It'd be great if you were right. I don't expect you to be.
Yes, but we are also reaching the end of a more significant 60 year cycle that may be the highest level in the last 1000 years. However, I don't consider this to be incontestable fact.
Good, considering that the observed warming isn't correlated with increasing numbers of sunspots.
As a whole it looks like the continent is gaining more ice than it's losing.
And that's not inconsistent with a trend in warmer sea surface temperatures around Antarctica.
(your next part was read without comment)
What do you think about CO2 from volcanoes versus the level of man's output?
Gases: Man versus the Volcanoes
Volcanic Gases (just to show I double check)
What do you think about the period 700-1000 years ago that was warmer than today, yet man was not putting industrialized CO2 into the atmosphere? This alone makes me a major skeptic.
Solar activity then was about the same as today, and it was lower in between (Maunder Minimum/Little Ice Age). The jury is out -- and of course you don't like the Hockey Stick -- as to whether it was actually warmer or about the same as the 20th century, up to the last 15-20 years.

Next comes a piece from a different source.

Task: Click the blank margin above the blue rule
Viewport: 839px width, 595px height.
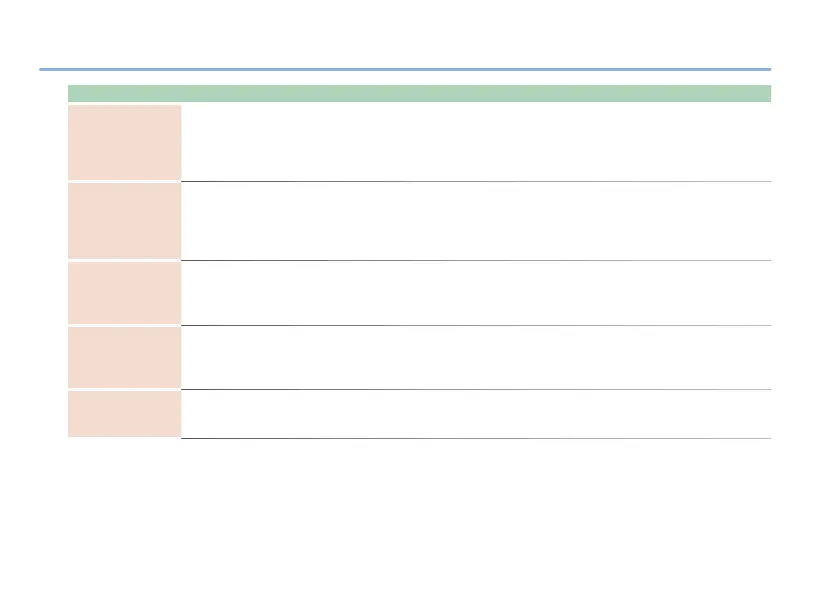Action: 419,34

You should be absolutely sure of what you present when you are helping these a-holes.
Reducing ignorance and addressing bad science should help anyone that wants the truth.
What do you think of the threat of ocean acidification from CO2? Elizabeth Kolbert wrote in the New Yorker that it threatens the very basis of most ocean life.
The tiny plankton have soft shells that have started to dissolve from increased ocean acidity due to more CO2 in the oceans, so the story goes.
Perhaps a more measurable and dire threat than global warming.